**Given task:**
Output the lines of the records as a JSON list of strings, one string per line, starting at the line that contains "Where should I click to: Visit" and ending at the last line of the records, both ends included. Skip blank lines and leave the pictures out.

**Exercise input:**
* * * * * * * * *

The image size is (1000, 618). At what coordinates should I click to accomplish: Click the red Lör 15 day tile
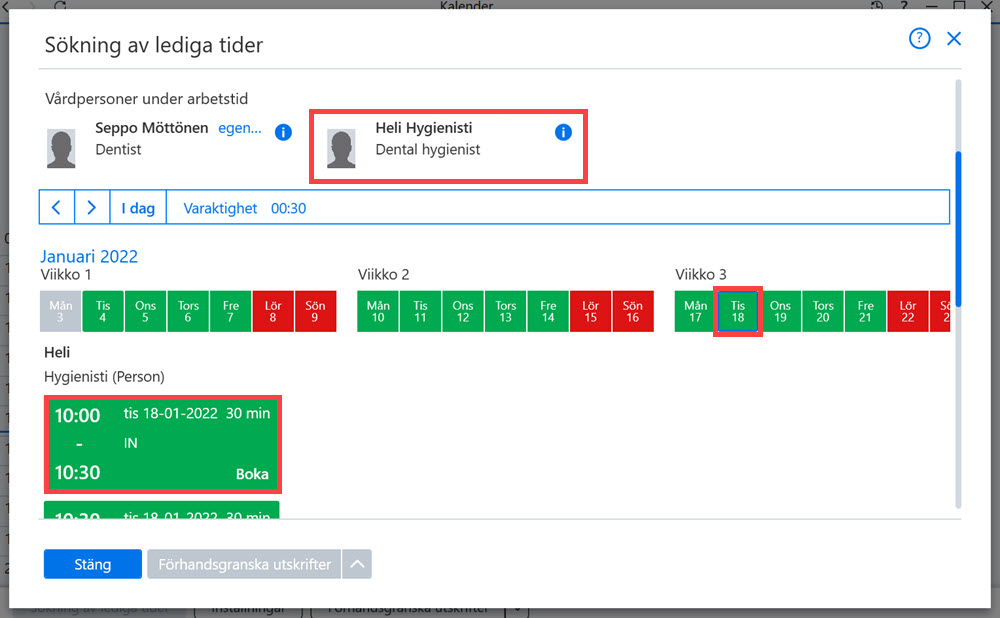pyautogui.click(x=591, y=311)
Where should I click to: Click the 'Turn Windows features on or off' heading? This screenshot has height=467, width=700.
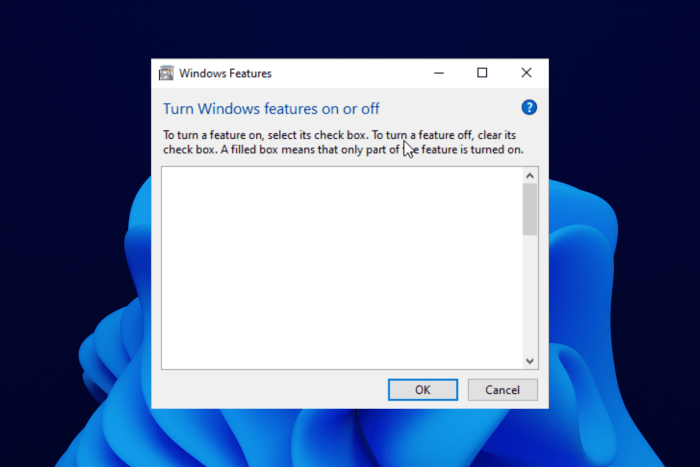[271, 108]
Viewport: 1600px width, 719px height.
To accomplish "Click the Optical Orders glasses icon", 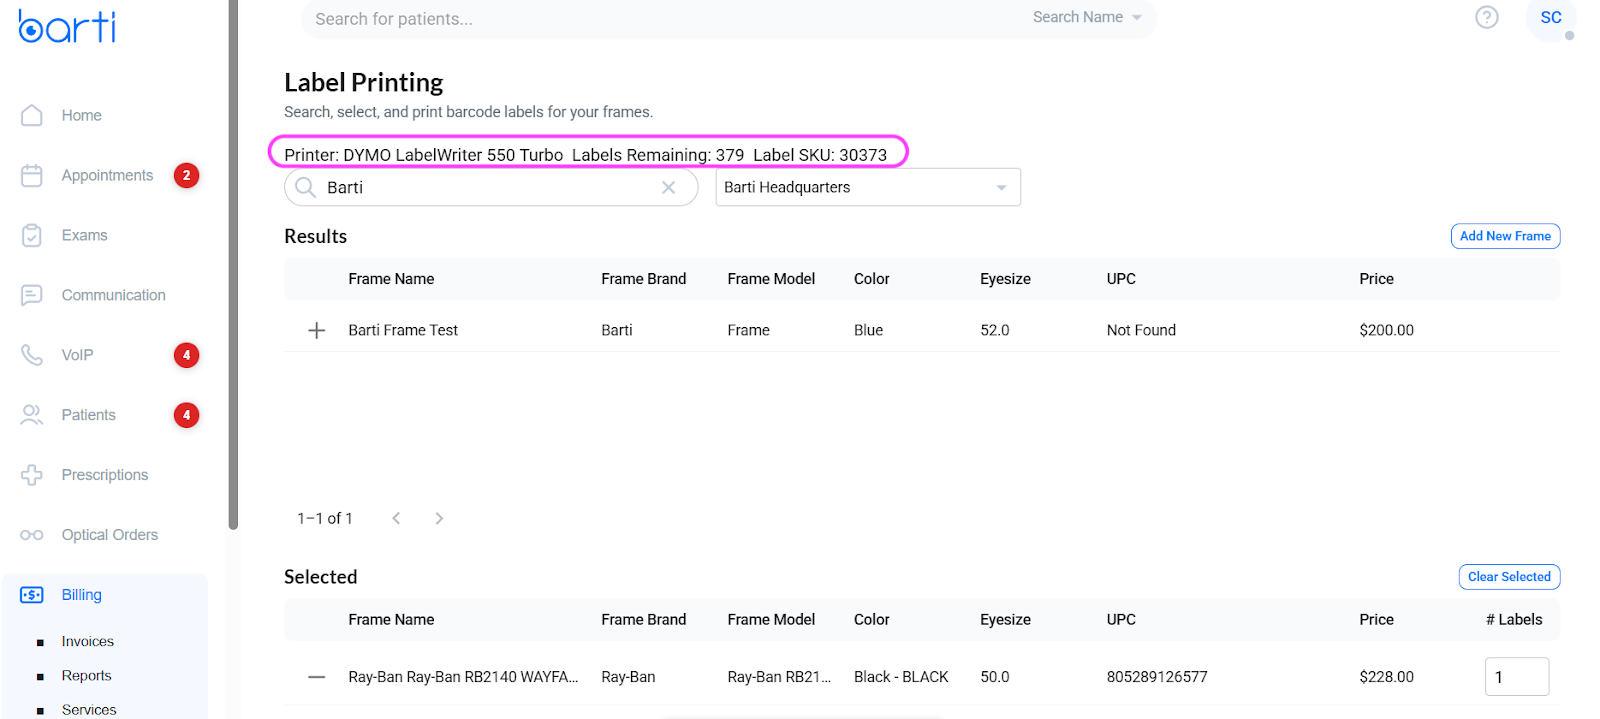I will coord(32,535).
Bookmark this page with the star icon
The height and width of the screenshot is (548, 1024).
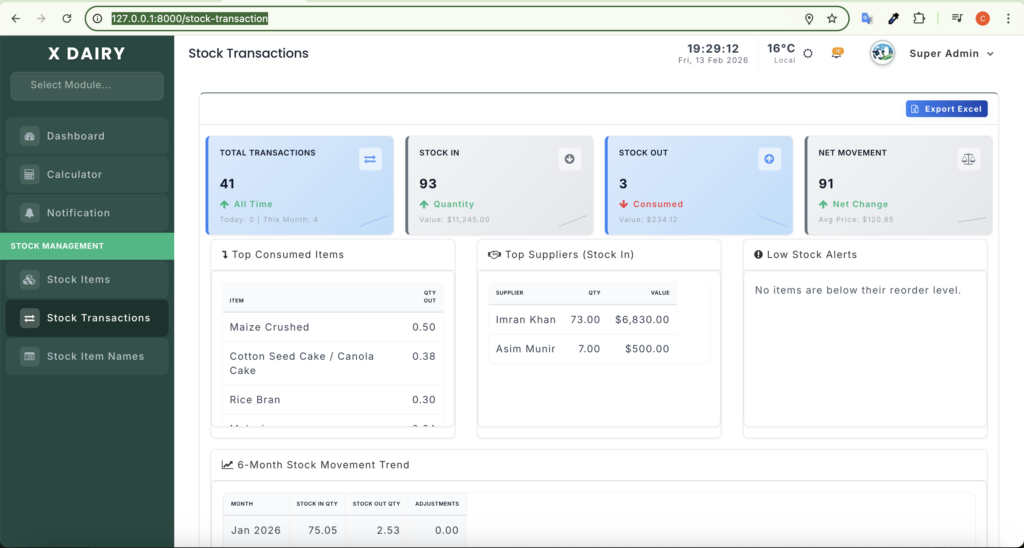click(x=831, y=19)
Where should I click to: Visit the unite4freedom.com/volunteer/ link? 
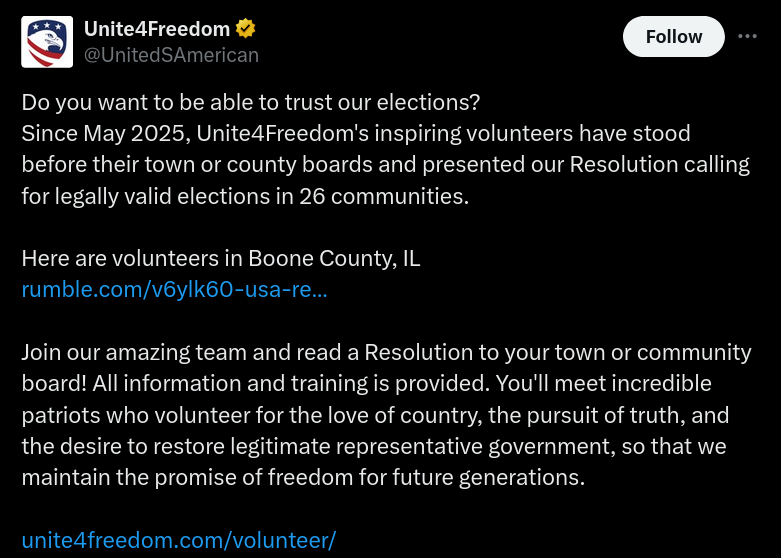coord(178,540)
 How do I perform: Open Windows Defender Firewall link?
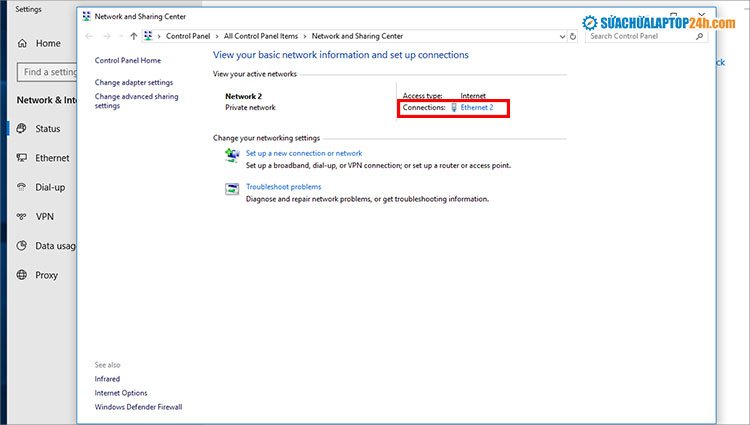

* * * * * * * * *

**Answer to this task:**
[
  "Where should I click to: Visit the unite4freedom.com/volunteer/ link? ",
  "coord(178,540)",
  " How do I perform: Open Windows Defender Firewall link?"
]